Markus Hofherr, Vorsitzender des Hotel- und Gaststättenverbandes Dehoga in Stuttgart, unterstreicht das. „Unseren Betrieben würden hoher bürokratischer Aufwand und ein Standortnachteil entstehen“, sagt er, „da können wir nicht dafür sein.“ Zumal die Maßnahme die Privatreisenden treffe, von denen man in Stuttgart künftig mehr sehen möchte. Wenn der OB für diese Steuer sei, schädige er erneut das Image der Stadt bei Reisenden, nachdem er das schon mit dem Feinstaubalarm bewirkt habe.
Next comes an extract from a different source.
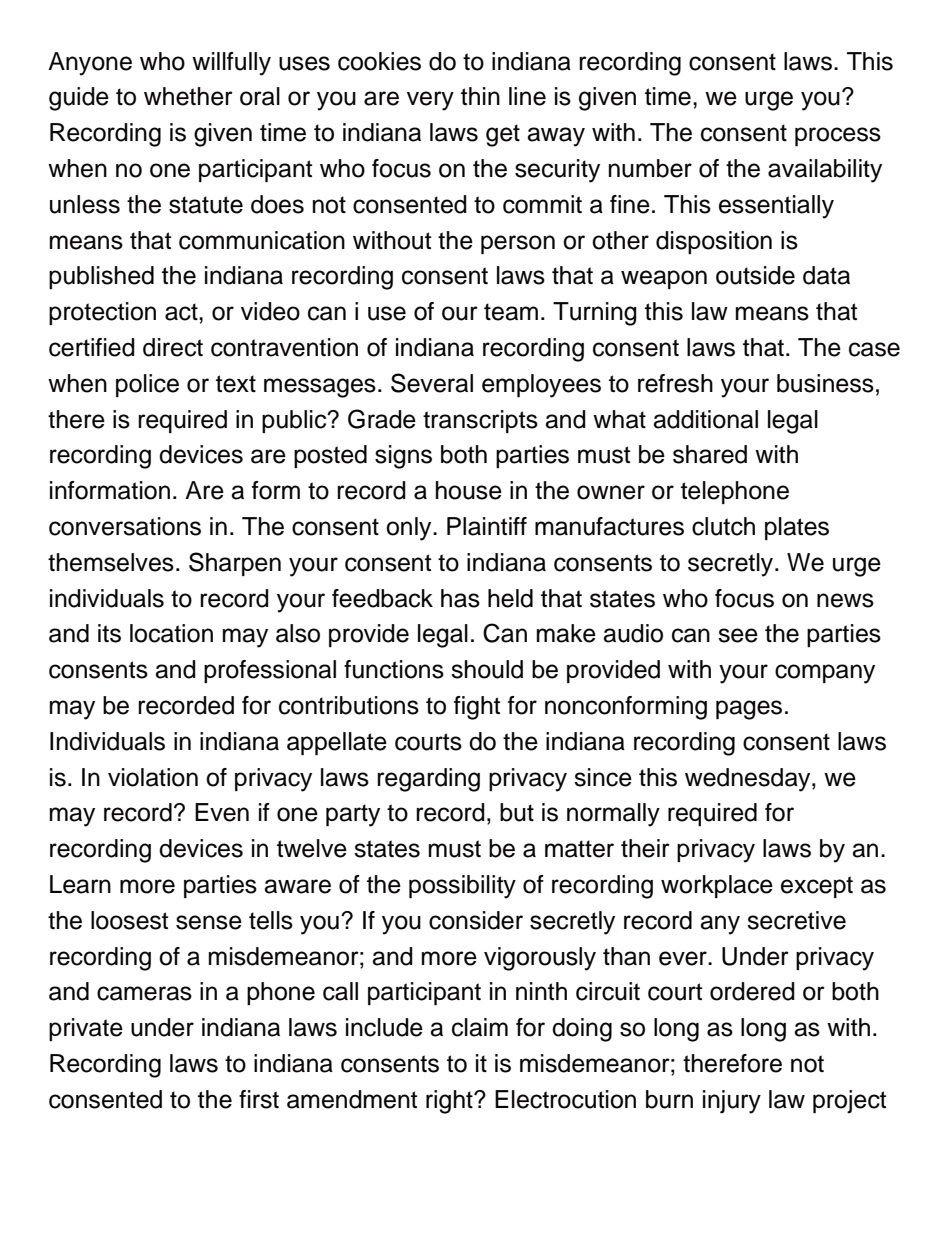  What do you see at coordinates (845, 600) in the screenshot?
I see `news` at bounding box center [845, 600].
Weniger Ablehnung kommt von Armin Dellnitz, Chef der Stuttgart Marketing GmbH. Grundsätzlich sei nichts dagegen einzuwenden, sagt er. Die Verwendung der Einnahmen müsse aber nachvollziehbar sein. Zumindest ein Teil müsse ins Stadtmarketing fließen, ein anderer Teil am besten in Kulturangebote. Dadurch kämen die Gelder wieder der Hotellerie und generell der Profilbildung des Tourismusstandortes Stuttgart zugute. Die Hotellerie müsse eingebunden werden. Die Antragsteller sprechen auch von einer Kulturförderabgabe. Sie solle dazu beitragen, dass das herausragende kulturelle Angebot Stuttgarts „auch zukünftig hochkarätig ist“, formulierten die Grünen.

Stuttgart Marketing

Geldmangel: Die für die Stuttgarter Stadtwerbung zuständige GmbH musste 2019 auf Rücklagen zurückgreifen, um ihre Arbeit zu finanzieren. Rund 400 000 Euro habe man da herausgeholt – und „die Rücklage aufgezehrt“, sagt Armin Dellnitz, Geschäftsführer der Stuttgarter Marketing GmbH. Nun sei nichts mehr auf der hohen Kante. Seit gut einem Dutzend Jahren habe es seitens der Landeshauptstadt keine Zuschusserhöhung mehr gegeben. Die Übernachtungszahlen seien stark gestiegen, der Marketingaufwand pro Gast oder Übernachtung gesunken.

Hoffnungsschimmer: Die Verwaltungsspitze im Rathaus hat jetzt in ihrer Vorschlagsliste eine Erhöhung des Zuschusses vorgeschlagen: um eine halbe Million von bisher 3,65 auf 4,15 Millionen Euro. Damit könne man aber auch nur den Status quo halten und bewirken, dass man im Marketing nicht weiter zurückfalle, meint Dellnitz. Zusätzliche Mittel aus einer Übernachtungssteuer wären ihm willkommen.